BEGIN MATERIAL PROVIDED

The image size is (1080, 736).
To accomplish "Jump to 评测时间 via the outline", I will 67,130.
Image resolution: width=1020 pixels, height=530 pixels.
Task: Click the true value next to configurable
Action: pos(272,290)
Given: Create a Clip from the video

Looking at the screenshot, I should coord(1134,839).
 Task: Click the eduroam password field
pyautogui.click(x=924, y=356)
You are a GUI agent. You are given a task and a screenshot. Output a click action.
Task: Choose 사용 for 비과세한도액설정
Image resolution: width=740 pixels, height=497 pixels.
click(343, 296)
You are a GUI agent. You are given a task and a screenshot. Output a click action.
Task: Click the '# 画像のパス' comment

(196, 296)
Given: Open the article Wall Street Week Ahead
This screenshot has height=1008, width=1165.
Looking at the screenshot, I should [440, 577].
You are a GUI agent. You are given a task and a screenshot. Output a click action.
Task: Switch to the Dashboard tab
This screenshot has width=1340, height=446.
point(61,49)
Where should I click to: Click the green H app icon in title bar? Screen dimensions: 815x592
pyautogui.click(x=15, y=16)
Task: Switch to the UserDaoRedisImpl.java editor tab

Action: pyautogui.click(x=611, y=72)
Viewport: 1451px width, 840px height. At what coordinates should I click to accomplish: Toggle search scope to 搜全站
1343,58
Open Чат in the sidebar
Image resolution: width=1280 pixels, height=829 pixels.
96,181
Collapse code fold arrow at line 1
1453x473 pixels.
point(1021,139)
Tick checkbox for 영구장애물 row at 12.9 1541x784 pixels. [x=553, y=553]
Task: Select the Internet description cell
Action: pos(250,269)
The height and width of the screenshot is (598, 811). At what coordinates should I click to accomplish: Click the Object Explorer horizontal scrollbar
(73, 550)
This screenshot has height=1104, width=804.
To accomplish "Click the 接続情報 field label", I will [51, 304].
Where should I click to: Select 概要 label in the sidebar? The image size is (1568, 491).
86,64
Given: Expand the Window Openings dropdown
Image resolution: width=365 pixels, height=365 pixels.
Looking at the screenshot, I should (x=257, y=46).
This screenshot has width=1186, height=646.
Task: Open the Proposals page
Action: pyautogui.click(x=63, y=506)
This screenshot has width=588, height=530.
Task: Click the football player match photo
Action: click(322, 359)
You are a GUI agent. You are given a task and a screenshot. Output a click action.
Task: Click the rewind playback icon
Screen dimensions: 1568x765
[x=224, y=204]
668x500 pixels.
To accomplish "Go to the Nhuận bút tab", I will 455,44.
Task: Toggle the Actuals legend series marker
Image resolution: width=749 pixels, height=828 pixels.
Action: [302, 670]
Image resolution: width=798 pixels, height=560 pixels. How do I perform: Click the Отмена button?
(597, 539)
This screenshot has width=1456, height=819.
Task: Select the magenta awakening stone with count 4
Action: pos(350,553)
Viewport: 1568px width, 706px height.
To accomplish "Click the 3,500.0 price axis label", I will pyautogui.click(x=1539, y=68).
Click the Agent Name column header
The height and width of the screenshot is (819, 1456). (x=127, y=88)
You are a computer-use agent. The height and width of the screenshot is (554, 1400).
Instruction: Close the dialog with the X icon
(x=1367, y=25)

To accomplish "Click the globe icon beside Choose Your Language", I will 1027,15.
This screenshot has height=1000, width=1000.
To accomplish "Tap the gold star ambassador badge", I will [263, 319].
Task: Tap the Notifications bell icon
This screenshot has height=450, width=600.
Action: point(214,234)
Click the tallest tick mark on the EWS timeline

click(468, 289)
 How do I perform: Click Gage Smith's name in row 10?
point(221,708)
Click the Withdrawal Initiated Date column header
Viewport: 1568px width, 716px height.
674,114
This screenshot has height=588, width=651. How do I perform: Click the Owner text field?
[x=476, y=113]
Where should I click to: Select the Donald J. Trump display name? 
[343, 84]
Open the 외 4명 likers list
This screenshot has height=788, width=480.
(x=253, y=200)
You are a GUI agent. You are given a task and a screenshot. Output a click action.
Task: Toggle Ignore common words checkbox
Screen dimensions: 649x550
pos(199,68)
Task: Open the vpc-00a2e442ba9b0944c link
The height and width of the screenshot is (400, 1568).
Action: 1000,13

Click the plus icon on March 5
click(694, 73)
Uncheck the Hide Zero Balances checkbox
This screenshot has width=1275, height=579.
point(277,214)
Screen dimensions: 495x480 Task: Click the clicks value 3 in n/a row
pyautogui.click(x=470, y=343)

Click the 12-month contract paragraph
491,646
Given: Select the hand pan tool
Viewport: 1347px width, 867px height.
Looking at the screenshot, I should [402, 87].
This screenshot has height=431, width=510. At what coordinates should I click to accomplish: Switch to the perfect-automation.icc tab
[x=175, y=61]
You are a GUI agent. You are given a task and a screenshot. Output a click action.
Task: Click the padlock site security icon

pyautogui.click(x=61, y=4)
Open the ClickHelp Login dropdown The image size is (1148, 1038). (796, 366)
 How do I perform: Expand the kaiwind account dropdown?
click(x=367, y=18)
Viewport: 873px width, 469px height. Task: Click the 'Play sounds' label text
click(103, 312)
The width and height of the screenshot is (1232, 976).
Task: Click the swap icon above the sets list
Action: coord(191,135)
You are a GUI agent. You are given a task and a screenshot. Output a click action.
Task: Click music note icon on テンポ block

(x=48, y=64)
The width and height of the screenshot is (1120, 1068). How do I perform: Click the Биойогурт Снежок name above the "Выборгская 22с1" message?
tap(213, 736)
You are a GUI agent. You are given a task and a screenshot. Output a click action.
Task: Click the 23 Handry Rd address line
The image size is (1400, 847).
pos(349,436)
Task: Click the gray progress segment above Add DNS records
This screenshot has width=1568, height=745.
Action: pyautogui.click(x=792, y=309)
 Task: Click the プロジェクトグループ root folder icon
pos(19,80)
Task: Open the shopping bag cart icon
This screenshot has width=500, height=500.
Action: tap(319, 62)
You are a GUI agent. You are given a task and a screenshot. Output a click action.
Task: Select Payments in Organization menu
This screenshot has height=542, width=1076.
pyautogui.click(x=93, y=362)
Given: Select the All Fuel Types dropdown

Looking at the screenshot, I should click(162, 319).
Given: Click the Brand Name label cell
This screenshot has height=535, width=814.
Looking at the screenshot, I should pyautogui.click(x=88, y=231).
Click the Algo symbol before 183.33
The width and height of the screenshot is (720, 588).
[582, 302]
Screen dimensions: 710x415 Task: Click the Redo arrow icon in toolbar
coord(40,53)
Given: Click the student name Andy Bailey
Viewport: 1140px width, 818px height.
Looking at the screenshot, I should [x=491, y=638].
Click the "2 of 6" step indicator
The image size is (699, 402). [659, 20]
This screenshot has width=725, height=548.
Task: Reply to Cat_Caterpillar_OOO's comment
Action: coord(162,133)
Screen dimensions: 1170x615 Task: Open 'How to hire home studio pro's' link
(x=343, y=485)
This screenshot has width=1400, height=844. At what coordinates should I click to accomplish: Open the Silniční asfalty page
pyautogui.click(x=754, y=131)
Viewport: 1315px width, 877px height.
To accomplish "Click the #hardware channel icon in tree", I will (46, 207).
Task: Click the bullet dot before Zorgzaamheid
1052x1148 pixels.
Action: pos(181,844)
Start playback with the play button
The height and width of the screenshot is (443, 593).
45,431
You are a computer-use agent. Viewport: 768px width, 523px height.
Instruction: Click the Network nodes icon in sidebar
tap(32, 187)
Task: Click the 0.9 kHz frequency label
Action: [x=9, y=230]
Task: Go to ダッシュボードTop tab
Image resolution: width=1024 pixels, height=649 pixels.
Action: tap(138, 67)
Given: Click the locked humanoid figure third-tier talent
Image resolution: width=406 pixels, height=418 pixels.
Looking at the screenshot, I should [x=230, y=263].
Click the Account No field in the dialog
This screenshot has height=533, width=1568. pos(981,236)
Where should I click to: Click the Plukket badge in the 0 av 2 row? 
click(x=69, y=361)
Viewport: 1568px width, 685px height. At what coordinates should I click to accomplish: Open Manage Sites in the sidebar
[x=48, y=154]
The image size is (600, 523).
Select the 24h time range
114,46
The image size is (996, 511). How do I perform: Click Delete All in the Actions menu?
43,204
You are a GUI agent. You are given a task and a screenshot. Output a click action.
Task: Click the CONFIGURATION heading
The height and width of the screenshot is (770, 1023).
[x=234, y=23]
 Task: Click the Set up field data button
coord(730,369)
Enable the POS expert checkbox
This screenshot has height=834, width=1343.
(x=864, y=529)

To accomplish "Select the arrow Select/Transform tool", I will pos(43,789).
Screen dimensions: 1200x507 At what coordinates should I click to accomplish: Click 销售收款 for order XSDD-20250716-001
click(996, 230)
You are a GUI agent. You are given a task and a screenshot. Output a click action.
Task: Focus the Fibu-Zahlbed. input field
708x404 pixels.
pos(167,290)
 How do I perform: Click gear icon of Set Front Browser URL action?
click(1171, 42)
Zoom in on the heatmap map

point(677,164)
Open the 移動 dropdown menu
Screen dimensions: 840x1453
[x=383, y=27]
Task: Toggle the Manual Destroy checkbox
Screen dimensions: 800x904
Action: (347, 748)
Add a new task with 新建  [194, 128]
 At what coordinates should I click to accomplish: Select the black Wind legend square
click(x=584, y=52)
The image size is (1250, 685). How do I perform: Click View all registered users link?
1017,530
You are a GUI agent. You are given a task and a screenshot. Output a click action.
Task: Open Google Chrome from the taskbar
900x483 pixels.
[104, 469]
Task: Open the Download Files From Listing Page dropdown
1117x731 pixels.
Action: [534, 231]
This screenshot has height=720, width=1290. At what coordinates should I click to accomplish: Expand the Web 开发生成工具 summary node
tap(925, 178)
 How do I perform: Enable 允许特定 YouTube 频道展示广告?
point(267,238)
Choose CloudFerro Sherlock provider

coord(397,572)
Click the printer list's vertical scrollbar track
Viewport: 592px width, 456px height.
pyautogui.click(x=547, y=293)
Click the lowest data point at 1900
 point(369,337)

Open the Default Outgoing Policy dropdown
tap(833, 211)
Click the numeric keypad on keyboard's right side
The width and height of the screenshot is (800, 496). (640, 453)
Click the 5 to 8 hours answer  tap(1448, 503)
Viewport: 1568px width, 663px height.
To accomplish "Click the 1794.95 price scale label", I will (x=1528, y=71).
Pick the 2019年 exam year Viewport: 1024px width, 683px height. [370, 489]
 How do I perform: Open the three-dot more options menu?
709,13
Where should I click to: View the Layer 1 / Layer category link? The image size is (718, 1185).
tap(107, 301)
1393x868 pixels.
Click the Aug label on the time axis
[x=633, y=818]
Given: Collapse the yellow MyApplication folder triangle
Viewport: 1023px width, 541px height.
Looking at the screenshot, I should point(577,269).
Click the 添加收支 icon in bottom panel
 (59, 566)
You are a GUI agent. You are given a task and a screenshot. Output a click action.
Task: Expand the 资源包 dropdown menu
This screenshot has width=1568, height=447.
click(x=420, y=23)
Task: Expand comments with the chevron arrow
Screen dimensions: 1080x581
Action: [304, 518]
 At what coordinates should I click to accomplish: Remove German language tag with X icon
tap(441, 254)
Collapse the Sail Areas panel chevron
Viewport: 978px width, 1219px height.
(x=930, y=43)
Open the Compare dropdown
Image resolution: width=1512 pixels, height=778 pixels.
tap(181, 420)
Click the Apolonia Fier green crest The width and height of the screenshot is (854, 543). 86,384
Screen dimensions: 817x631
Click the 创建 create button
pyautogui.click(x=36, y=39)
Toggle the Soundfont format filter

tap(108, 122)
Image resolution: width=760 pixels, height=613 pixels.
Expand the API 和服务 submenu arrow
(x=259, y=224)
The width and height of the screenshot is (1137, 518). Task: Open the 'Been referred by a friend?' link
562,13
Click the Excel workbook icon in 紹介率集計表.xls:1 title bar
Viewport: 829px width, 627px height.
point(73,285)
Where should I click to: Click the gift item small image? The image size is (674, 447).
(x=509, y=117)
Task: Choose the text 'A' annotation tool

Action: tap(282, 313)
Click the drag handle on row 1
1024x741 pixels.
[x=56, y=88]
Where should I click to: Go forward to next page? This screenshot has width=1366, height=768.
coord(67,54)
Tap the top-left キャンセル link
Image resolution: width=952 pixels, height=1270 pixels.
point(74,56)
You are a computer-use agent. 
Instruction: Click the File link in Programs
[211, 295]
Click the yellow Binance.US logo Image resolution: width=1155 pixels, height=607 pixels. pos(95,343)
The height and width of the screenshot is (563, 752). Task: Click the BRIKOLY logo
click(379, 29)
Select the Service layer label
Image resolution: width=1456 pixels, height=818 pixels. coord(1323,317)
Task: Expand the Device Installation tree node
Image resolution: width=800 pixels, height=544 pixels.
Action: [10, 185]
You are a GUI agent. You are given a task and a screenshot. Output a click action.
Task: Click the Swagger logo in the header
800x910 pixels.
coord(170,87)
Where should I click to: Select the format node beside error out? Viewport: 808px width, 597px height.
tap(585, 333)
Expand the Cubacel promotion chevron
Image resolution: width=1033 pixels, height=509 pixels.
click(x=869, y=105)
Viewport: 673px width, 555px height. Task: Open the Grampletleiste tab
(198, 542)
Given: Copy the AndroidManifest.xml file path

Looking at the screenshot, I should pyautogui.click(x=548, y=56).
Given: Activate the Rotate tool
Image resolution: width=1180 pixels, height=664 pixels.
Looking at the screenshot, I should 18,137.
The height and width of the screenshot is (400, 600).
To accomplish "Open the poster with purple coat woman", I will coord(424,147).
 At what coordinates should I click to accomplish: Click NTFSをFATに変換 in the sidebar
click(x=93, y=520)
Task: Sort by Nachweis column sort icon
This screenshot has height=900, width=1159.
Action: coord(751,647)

END MATERIAL PROVIDED

**ABOUT THIS EXERCISE:**
Output the listing verbatim through the "Task: Switch to the Dashboard tab" line.

**REPLY TO THE TASK:**
The image size is (1080, 736).
To accomplish "Jump to 评测时间 via the outline", I will 67,130.
Image resolution: width=1020 pixels, height=530 pixels.
Task: Click the true value next to configurable
Action: pos(272,290)
Given: Create a Clip from the video

Looking at the screenshot, I should coord(1134,839).
 Task: Click the eduroam password field
pyautogui.click(x=924, y=356)
You are a GUI agent. You are given a task and a screenshot. Output a click action.
Task: Choose 사용 for 비과세한도액설정
Image resolution: width=740 pixels, height=497 pixels.
click(343, 296)
You are a GUI agent. You are given a task and a screenshot. Output a click action.
Task: Click the '# 画像のパス' comment

(196, 296)
Given: Open the article Wall Street Week Ahead
This screenshot has height=1008, width=1165.
Looking at the screenshot, I should [440, 577].
You are a GUI agent. You are given a task and a screenshot. Output a click action.
Task: Switch to the Dashboard tab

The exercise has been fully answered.